In sommige computers is het hoofdgeheugen op een bijzondere manier gecombineerd met een ander geheugen. Hierbij doen zich twee mogelijkheden voor.

1. Het hoofdgeheugen is gecombineerd met een kleiner geheugen dat ca. 10 maal sneller is. Dit systeem heeft een gemiddelde accestijd die korter is dan die van het hoofdgeheugen. Het versnellingsgeheugen wordt buffer of cache genoemd.
2. Het hoofdgeheugen is gecombineerd met een groter geheugen zoals een magnetisch schijfgeheugen. Dit virtuele geheugensysteem heeft de vergroting van de capaciteit van het hoofdgeheugen ten doel, zodat grotere programma’s dan het hoofdgeheugen eigenlijk kan bevatten toch op een kleinere machine kunnen worden uitgevoerd; de virtuele geheugentechniek moet door speciale systeemprogrammatuur mogelijk worden gemaakt. Hierbij treedt slechts een gering snelheidsverlies op. Beide combinaties zijn zodanig dat de gebruiker wat de adressering betreft er niets van bemerkt; een dergelijke opbouw heet ook wel transparant.

Voor geheugens zijn verschillende organisatievormen mogelijk (afb. 2), die elk hun eigen manier van adresseren hebben. Te onderscheiden is positie- of inhoudadresseerbaarheid, al dan niet afhankelijk van een voorgaande selectie. Technisch levert dit aselecte en sequentiële geheugentypen. De aselecte zijn onder te verdelen in directe en associatieve geheugens. Bijzondere vormen van sequentiële geheugens zijn stapelgeheugens en geheugens met kettingadressering. Een direct geheugen is bijzonder geschikt voor het bewaren van programma’s gedurende hun executietijd, een stapelgeheugen biedt voordelen bij de behandeling van programmeertalen. Kettingadressering is gemakkelijk voor het invoegen en weglaten van gegevens in een bepaalde reeks. Daar directe geheugens het eenvoudigste te realiseren zijn komen deze het meeste voor.

De fysische verschijnselen waarvan men gebruik maakt voor het bewaren van informatie, vertonen óf vertraging óf hysteresis. Elke component waarvan de responsie op een ingangssignaal in de tijd vertraagd is, is door terugkoppeling van het uitgangssignaal naar de ingang toe te passen als geheugenelement. Nieuwe informatie wordt ingeschreven door de terugkoppelweg te onderbreken en een nieuw ingangssignaal toe te voeren. De opgeslagen bits verschijnen in serie aan de uitgang.
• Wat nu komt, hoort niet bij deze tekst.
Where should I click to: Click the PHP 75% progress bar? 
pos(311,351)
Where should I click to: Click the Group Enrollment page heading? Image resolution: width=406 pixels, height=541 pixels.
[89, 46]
Het lezen van de data vindt plaats door de uitgang te bemonsteren. De gemiddelde accestijd is de helft van de cyclustijd. Een voorbeeld van een geheugen volgens dit principe is de vertragingslijn.

Voor de opslag van informatie kan men ook hysteresisverschijnselen benutten. De meeste van deze verschijnselen zijn bistabiel en dus bijzonder geschikt voor het bewaren van binaire gegevens. Verschijnselen waarbij de toestandverandering niet omkeerbaar is, kunnen slechts eenmalig dienst doen, bijv. het ponsen van papierband. Voorbeelden van geheugens volgens het hysteresisprincipe zijn flip-flopgeheugens, magnetische ringkerngeheugens, geheugens met magnetische oppervlaktebeschrijving, microcircuits en geminiaturiseerde geheugenchips.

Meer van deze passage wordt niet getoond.